In this architecture, the GPs are highly trusted entities. They maintain the authoritative mappings of SII to SSI from the APs. A malicious GP would be destructive to the overall process. It could provide false mappings, resulting in connection requests getting routed to the wrong place. Though MLS - and in particular secure identity - prevents eavesdropping on messages - a malicious GP can cause a DoS attack by black-holing connection requests. Using DNS as an analogy - the GPs are similar to the root zone providers. You dont want just anyone to be running them.

This document proposes a model wherein each nation state formally nominates one or more GPs to serve APs residing in its jurisdiction. A single GP can serve multiple nation states, and a nation state can choose multiple GP. The selected GP for each nation state would be public information, made available through normal governmental communications and publications. Consequently, the proposal here is that there is NOT an actual discovery protocol for finding the set of GP in the world. Rather, they are just well known.

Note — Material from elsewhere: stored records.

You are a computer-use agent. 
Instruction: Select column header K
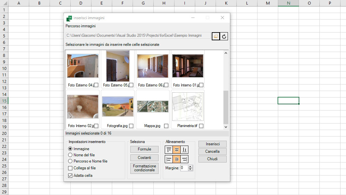pyautogui.click(x=226, y=3)
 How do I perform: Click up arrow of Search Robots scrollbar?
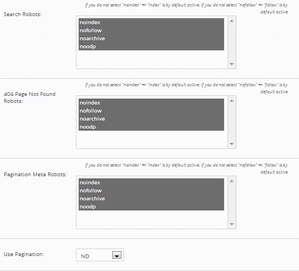pyautogui.click(x=232, y=21)
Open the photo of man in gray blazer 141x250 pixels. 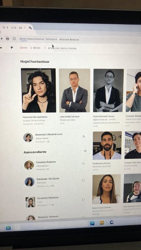(x=74, y=90)
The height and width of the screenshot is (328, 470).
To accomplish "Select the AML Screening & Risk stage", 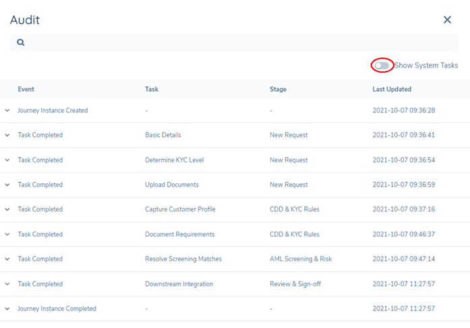I will click(x=300, y=259).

Furthermore, this structure enables GPs to selectively connect with each other. In many ways this is a negative feature - as it will worsen global interconnectedness of messaging. However, it is a recognition of the nationalistic political landscape that is the current reality.

This section is perhaps the most contentious part of this document. Fortunately, decisions on who the GP are on how they are discovered are completely orthogonal to the rest of the protocol and can be changed independently.

7. AP Enrollment

An application provider that wishes to participate in the mimi federation enrolls with a GP.

This enrollment is a manual process, and as part of it, the glados provider will provide a series of audit and validation steps to make sure the app provider is legitimate. This validation process would involve verifying that the app provider is a legitimate business, verifying that their applications are available to consumers on mobile platforms and/or web, validating that the application is indeed a messaging app by creating an account and using it, verifying that it has other users and has reasonable reviews and ratings within app stores. Most importantly, it will try to validate that the application provider is not a source of spam. The GP would define these processes, and they would be made publically available to all.

Why are these checks needed?

The main problem they are trying to solve, is to reduce the risk of the mapping APIs being used for malicious purposes, including spam. Once fully populated, the glados database will contain entries for a significant percentage of the users on the planet, indicating what providers they are using for various communications services. This is valuable information, and could be used for ill. For example, a malicious provider might iterate through the mapping APIs using databases of user email addresses and phone numbers, to build its own directory of users and what apps they are on. It might then send those users spam messages on the various providers. Validating the app providers is one way this is prevented.

Once glados has approved the application vendor, they are provided a traditional OAuth ClientID and Secret, which can be used to obtain access tokens for using the glados APIs.

8. Client API

8.1. Mapping Query

The mapping Query API is a simple REST API that takes, as input, an SII for a target user. The AP sends it to its own GP - called the home GP. The home GP will authorize the request as coming from a valid AP. Once authorized, it returns the preferred SSI for the user. To do that, a multi-step lookup process is performed.

First, the home GP consults its own local set of mappings. If the mapping exists, it next examines the routing tables built from the inter-GP protocols described below. Through those protocols, each GP will basically have a boolean value for each SII which says whether that SII might exist, or definitively does not exist, on another GP. If the home GP finds that the SII definitively does NOT exist on another GP - called remote GPs - and it has a mapping of its own - it returns the mapped SSI. This is the simplest case.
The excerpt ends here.